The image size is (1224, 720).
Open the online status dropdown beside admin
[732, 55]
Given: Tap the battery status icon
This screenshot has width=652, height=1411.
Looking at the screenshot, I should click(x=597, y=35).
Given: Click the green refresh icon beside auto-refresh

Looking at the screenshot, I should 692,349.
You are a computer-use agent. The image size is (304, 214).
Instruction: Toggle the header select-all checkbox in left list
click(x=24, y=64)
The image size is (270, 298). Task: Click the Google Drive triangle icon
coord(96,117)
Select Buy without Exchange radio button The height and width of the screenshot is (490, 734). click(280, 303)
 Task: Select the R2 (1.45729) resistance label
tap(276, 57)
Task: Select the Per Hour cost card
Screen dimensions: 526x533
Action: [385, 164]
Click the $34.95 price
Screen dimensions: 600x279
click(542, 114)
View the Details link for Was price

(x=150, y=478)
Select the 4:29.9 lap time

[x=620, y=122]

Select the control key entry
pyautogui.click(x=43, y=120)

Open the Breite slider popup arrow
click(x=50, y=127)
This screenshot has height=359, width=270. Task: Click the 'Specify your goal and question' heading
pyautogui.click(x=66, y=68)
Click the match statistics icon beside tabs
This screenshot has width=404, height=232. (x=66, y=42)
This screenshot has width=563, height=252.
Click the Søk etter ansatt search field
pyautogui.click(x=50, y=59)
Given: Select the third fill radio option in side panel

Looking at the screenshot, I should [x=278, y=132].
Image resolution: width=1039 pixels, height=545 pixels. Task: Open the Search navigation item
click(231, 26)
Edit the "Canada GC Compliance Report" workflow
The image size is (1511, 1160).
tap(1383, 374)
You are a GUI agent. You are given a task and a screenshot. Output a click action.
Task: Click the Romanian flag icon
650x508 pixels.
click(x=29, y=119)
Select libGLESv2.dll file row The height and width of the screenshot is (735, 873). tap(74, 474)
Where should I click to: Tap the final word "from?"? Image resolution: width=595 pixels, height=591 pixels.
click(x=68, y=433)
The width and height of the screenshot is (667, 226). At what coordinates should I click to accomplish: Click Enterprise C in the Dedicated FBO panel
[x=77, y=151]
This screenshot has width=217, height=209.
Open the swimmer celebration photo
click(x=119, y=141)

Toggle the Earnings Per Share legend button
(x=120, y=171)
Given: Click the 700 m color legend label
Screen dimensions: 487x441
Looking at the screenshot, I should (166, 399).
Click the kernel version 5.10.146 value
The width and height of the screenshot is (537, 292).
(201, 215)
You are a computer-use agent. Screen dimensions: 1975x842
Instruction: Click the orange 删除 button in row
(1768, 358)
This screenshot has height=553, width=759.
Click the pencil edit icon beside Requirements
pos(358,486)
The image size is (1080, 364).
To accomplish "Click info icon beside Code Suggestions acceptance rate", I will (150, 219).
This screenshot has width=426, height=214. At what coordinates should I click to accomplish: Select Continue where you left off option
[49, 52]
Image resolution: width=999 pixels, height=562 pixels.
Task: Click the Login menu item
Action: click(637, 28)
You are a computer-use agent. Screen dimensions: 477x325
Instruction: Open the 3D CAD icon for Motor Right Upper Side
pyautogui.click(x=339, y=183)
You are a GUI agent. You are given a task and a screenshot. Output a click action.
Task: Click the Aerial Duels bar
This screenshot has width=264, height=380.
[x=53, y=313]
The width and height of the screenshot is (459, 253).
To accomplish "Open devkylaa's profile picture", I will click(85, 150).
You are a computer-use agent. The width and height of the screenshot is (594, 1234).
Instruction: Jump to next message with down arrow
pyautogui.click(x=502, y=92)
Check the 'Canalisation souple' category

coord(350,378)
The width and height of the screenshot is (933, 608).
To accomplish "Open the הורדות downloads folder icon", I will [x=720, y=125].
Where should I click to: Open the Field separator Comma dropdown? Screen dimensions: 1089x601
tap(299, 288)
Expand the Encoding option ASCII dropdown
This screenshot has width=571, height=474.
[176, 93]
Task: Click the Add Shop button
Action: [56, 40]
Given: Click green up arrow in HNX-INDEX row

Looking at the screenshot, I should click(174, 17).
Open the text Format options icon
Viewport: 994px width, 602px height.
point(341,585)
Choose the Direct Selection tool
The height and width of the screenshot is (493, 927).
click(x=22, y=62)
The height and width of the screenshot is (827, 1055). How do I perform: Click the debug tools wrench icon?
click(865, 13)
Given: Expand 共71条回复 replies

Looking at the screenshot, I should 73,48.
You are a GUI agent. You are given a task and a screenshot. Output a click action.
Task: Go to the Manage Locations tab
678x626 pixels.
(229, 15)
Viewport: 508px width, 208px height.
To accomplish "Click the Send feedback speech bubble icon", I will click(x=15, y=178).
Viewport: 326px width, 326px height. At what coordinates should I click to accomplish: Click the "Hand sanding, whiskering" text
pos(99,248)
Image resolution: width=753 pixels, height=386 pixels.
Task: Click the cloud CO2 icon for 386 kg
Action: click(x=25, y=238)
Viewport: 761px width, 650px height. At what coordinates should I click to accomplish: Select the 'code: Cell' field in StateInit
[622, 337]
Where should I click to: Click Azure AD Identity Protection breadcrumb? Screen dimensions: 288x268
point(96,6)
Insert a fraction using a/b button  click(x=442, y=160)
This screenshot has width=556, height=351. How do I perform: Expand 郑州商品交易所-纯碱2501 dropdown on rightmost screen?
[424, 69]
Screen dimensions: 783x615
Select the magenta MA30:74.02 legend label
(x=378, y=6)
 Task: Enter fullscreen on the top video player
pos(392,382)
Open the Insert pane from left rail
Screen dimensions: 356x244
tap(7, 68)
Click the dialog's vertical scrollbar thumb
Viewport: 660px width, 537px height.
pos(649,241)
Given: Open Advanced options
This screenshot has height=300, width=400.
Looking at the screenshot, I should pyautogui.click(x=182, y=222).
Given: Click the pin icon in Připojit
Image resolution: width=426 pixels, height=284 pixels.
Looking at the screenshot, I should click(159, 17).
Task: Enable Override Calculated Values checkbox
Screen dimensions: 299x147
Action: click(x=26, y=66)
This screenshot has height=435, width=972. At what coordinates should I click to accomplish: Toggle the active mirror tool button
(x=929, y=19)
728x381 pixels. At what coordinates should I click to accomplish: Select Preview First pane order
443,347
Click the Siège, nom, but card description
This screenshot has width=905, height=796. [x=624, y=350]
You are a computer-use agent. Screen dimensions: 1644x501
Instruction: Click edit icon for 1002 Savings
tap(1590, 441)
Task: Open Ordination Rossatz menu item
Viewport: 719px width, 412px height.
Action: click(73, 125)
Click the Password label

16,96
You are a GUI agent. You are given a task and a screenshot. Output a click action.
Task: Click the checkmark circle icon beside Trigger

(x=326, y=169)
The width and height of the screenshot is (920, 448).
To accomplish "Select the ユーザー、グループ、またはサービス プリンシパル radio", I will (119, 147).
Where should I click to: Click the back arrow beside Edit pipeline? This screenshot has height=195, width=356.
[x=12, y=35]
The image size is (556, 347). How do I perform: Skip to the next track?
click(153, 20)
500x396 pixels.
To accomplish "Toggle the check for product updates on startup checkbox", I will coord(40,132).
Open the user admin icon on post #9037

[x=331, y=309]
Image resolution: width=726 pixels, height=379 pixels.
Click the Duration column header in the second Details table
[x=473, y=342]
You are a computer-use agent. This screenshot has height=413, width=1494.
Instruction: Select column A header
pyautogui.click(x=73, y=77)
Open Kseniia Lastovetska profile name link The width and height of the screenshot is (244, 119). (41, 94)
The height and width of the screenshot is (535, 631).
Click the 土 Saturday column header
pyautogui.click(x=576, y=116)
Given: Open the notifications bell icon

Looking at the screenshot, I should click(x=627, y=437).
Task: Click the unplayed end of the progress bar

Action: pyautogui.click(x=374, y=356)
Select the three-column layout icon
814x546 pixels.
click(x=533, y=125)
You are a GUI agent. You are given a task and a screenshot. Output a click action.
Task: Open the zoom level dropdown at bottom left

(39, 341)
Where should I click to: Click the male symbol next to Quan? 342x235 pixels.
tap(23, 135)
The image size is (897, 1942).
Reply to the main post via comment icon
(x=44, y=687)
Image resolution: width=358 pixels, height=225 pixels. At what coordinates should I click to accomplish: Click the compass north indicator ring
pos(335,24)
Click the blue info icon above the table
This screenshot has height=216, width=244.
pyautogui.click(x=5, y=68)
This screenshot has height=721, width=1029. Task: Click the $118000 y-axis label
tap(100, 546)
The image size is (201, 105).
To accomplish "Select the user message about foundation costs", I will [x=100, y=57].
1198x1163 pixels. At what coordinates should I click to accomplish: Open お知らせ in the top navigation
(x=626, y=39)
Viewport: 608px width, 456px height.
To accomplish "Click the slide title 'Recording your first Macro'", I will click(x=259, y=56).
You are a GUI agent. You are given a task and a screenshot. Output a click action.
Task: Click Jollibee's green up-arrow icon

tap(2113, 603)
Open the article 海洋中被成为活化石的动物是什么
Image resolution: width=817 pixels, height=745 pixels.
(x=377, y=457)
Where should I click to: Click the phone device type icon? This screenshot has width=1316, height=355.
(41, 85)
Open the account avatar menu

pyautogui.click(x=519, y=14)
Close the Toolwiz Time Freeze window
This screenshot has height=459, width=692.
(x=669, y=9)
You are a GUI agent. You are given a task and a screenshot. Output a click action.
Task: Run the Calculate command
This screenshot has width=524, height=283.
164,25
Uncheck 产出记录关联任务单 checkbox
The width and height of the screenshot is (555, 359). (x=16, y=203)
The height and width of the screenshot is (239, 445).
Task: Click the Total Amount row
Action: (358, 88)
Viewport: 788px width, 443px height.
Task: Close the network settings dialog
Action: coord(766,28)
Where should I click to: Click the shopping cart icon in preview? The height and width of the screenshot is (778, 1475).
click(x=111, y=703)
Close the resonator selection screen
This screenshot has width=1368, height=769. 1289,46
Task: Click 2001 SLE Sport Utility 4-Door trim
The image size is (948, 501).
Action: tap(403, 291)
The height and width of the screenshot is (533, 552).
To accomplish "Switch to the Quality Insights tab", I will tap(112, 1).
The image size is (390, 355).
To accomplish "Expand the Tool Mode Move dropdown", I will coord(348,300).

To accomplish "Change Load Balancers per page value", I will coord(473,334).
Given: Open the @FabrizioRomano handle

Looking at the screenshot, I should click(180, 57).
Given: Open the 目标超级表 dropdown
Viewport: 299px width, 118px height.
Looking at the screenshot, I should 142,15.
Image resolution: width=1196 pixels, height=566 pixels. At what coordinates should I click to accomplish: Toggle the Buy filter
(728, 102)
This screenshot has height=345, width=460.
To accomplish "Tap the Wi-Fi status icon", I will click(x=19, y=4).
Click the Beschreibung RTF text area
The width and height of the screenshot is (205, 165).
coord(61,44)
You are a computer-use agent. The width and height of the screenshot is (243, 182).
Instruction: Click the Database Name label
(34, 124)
--*--
--- Exercise requirements ---
Starting from the line containing "Image resolution: width=1196", repeat each line through the end of the entries, exactly.

--- Exercise response ---
Image resolution: width=1196 pixels, height=566 pixels. At what coordinates should I click to accomplish: Toggle the Buy filter
(728, 102)
This screenshot has height=345, width=460.
To accomplish "Tap the Wi-Fi status icon", I will click(x=19, y=4).
Click the Beschreibung RTF text area
The width and height of the screenshot is (205, 165).
coord(61,44)
You are a computer-use agent. The width and height of the screenshot is (243, 182).
Instruction: Click the Database Name label
(34, 124)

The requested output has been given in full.